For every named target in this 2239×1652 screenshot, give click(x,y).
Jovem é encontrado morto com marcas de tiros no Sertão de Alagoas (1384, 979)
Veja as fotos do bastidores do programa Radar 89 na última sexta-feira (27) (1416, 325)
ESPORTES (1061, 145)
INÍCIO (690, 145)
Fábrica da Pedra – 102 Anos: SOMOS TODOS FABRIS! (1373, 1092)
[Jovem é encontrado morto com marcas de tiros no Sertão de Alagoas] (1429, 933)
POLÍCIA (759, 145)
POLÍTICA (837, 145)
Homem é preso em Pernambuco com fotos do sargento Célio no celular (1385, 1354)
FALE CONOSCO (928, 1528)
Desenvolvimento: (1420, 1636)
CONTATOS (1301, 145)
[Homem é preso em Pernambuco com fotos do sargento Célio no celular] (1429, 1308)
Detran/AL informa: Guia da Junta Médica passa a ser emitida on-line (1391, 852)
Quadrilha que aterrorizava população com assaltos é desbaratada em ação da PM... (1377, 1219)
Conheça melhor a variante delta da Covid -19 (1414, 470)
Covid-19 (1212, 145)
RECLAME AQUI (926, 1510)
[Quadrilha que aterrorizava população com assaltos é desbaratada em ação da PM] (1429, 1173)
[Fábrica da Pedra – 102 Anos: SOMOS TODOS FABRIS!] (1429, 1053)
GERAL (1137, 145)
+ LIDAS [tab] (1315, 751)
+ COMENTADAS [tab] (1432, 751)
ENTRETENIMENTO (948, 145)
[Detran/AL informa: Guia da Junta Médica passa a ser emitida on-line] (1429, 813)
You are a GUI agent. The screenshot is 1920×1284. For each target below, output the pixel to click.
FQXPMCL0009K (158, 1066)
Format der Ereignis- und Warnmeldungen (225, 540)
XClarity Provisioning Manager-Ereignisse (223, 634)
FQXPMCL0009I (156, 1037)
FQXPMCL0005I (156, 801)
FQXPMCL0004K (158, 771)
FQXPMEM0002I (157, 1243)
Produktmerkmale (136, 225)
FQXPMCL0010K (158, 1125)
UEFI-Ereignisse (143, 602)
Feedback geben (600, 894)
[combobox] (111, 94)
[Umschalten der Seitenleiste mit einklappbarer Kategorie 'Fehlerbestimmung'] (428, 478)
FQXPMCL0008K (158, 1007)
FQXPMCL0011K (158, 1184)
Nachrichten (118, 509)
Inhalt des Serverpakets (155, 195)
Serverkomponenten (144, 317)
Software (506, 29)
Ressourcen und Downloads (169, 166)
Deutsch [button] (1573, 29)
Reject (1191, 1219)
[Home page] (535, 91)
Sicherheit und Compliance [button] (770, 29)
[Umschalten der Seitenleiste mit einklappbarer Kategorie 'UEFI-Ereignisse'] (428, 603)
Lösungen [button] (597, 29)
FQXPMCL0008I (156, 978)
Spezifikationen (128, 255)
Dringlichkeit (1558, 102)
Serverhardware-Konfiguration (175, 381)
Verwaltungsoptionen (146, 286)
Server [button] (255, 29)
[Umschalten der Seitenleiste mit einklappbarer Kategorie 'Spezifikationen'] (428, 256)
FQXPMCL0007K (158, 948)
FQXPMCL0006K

== == ==

ACTIVITY:
Select and copy each line from the data that includes the word "marcas".

TASK RESPONSE:
Jovem é encontrado morto com marcas de tiros no Sertão de Alagoas (1384, 979)
[Jovem é encontrado morto com marcas de tiros no Sertão de Alagoas] (1429, 933)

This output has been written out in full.